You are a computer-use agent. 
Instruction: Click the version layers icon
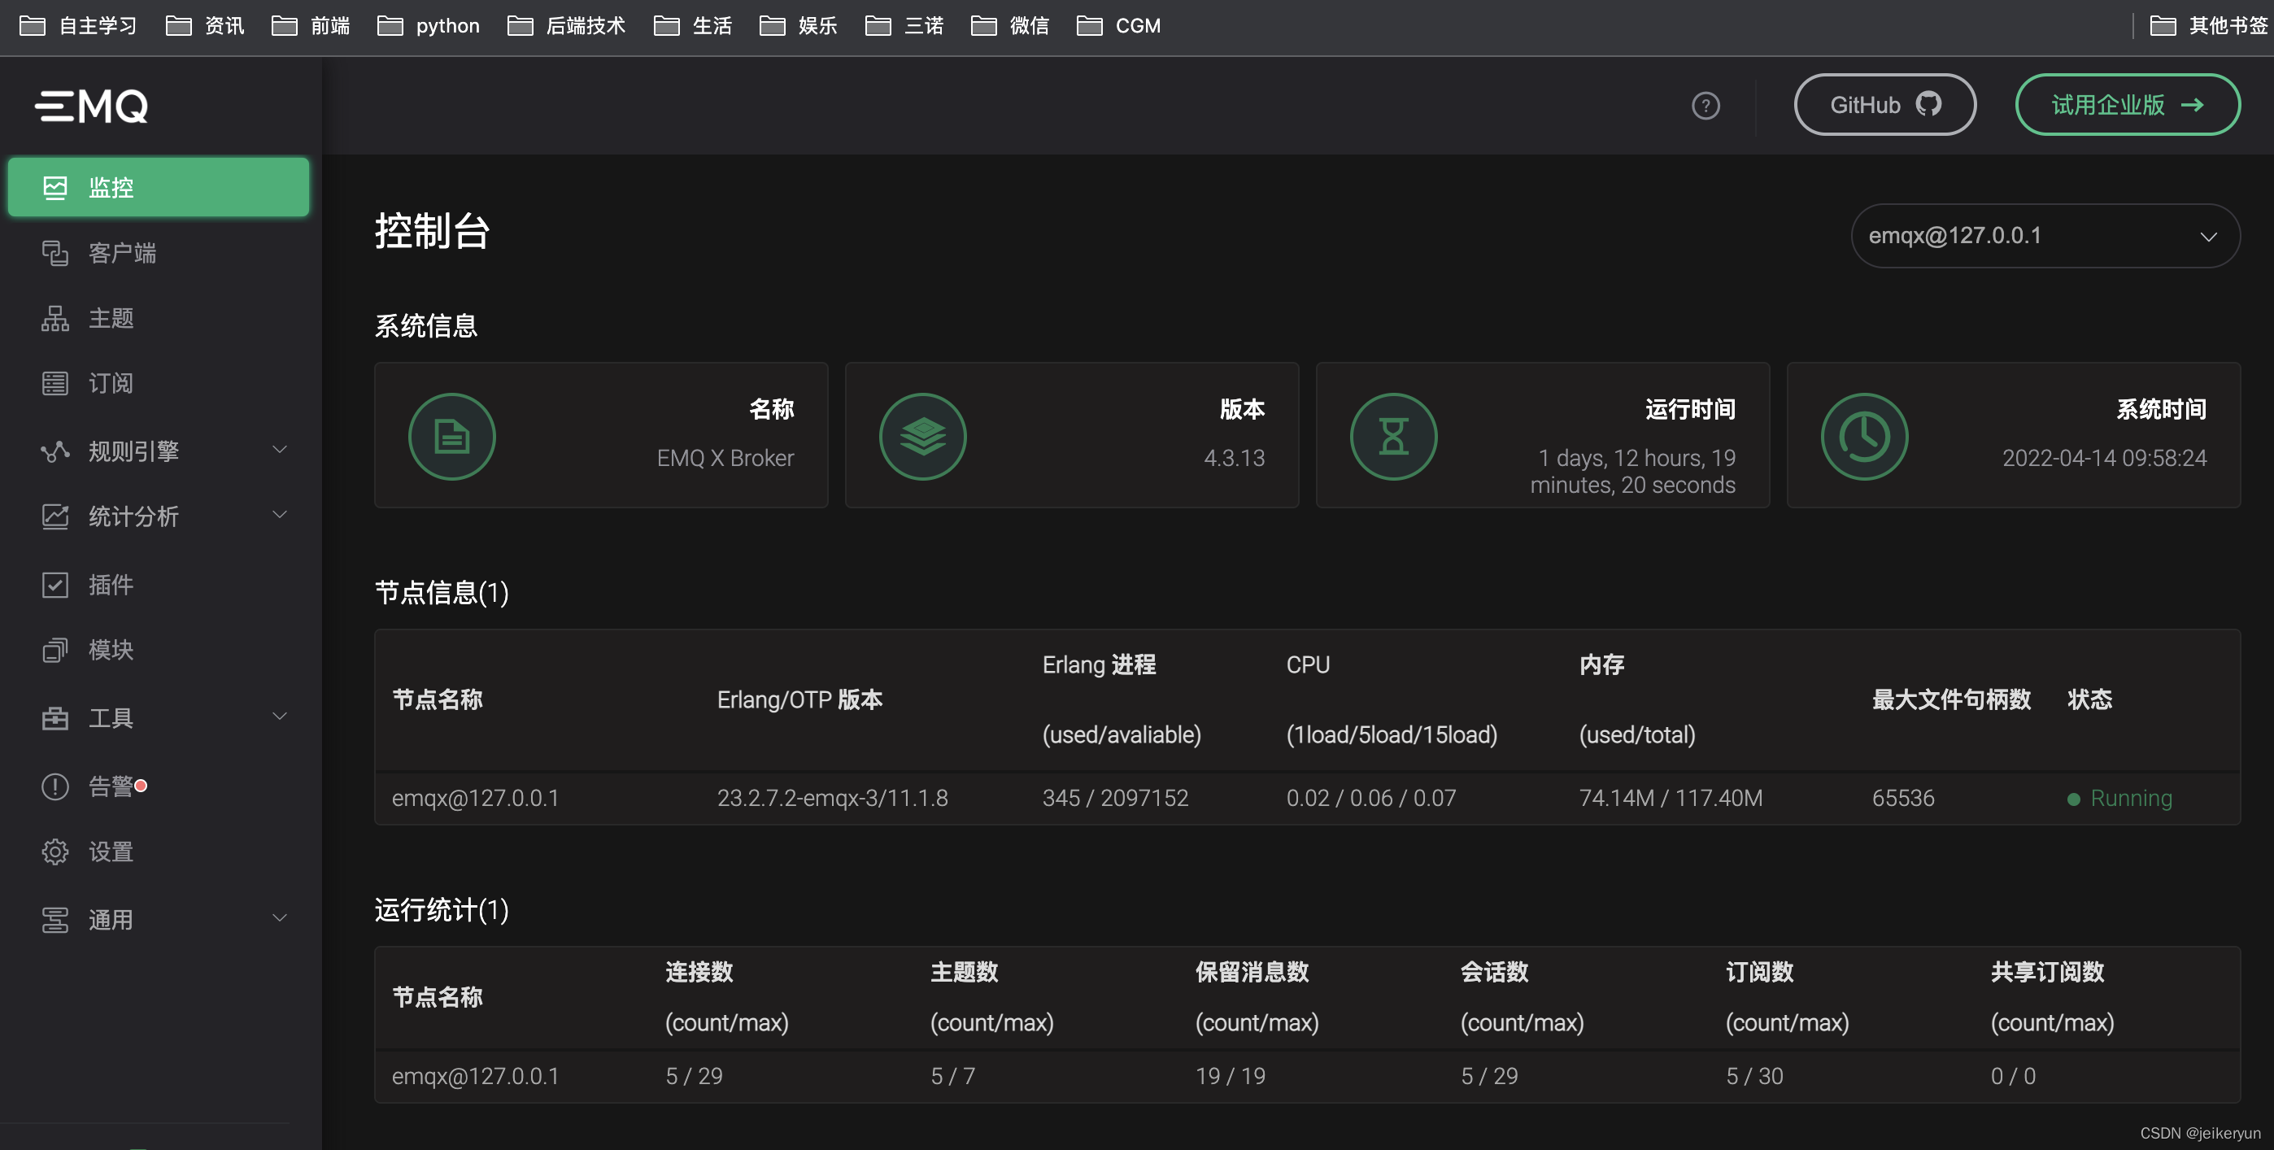pos(922,436)
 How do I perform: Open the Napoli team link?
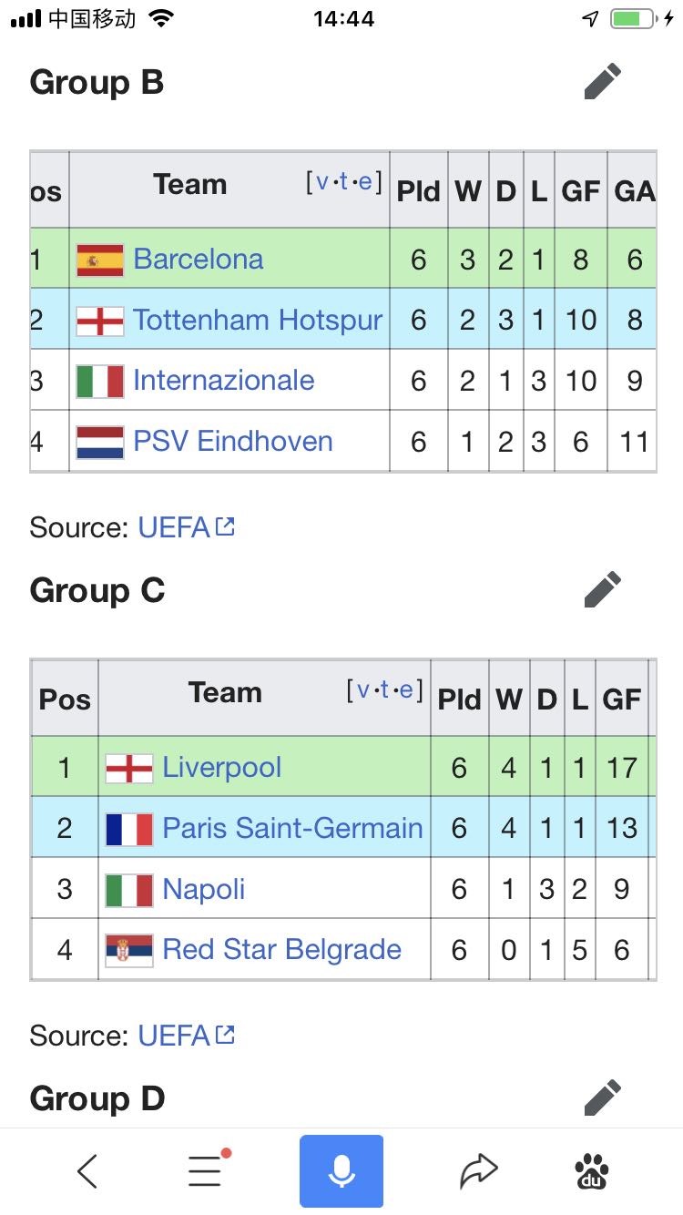(204, 888)
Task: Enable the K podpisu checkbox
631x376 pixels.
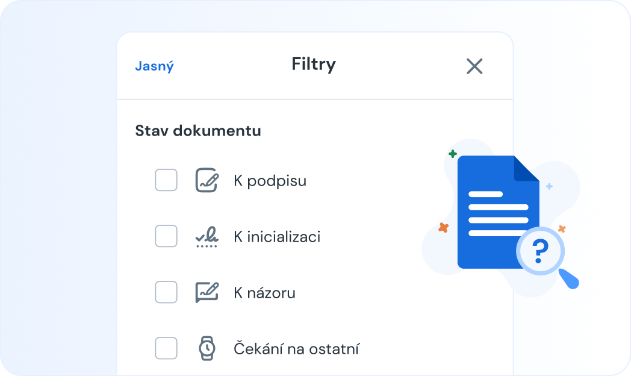Action: [x=166, y=180]
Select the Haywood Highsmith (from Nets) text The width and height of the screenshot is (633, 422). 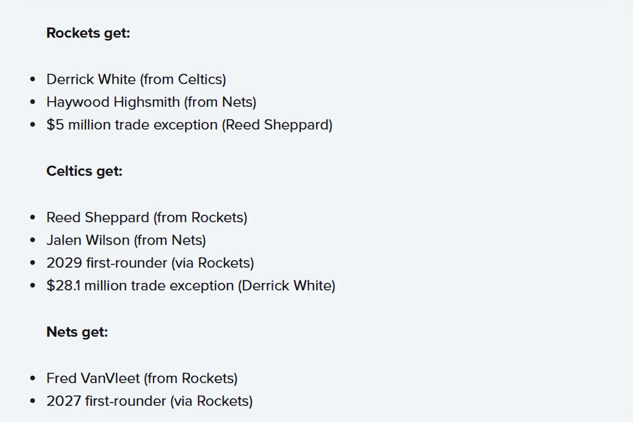point(151,102)
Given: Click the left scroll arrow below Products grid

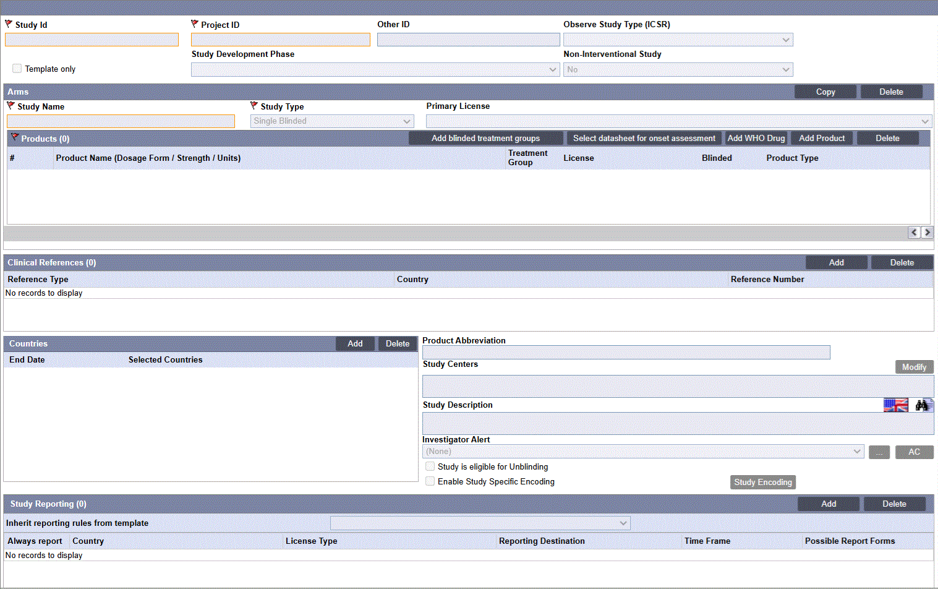Looking at the screenshot, I should click(914, 232).
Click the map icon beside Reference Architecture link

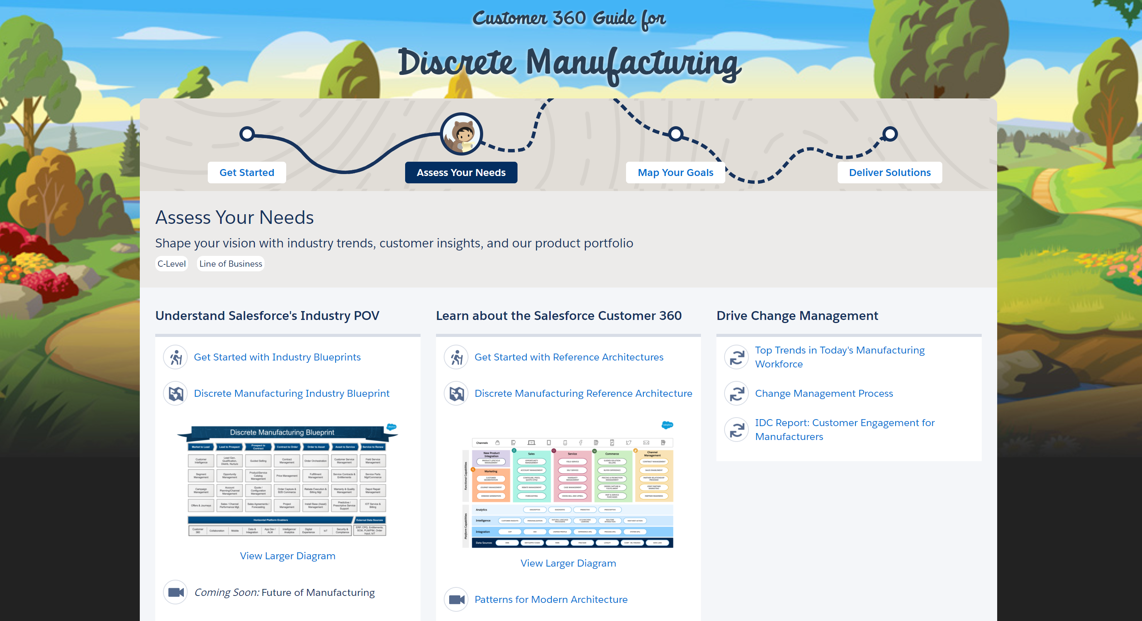coord(456,393)
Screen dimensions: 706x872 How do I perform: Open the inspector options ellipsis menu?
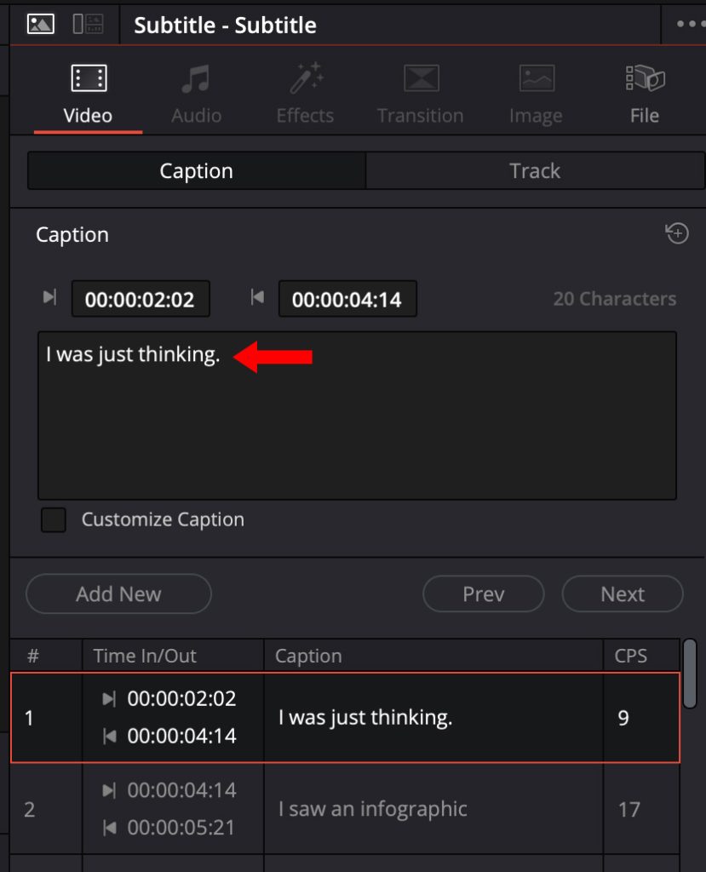(x=692, y=23)
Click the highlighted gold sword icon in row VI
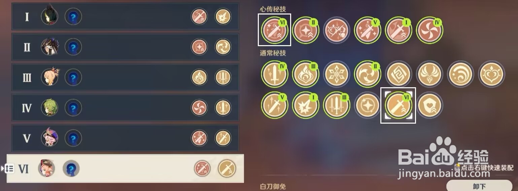This screenshot has width=518, height=191. (227, 168)
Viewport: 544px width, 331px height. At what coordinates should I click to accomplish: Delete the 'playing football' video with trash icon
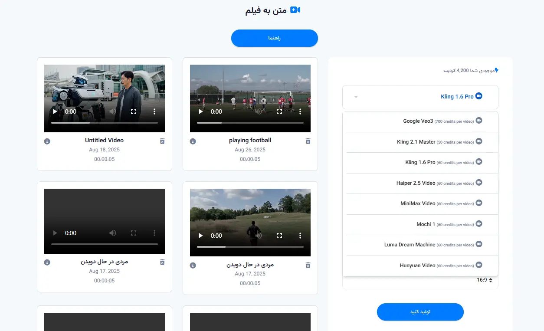coord(308,141)
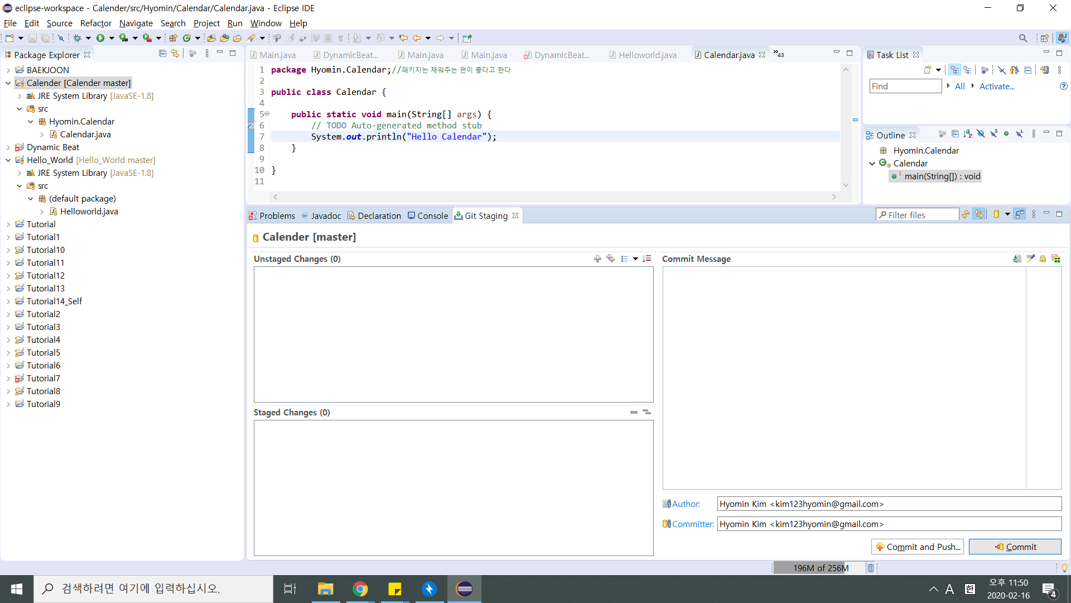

**REQUIREMENT**
Copy word for word every line from the one holding "Click the highlighted" through the end of the entries, including both ends. Leave the pictures out.

**WORKED SOLUTION**
Click the highlighted gold sword icon in row VI
This screenshot has width=518, height=191. (227, 168)
Viewport: 544px width, 331px height. At what coordinates should I click to accomplish: Delete the 'playing football' video with trash icon
coord(308,141)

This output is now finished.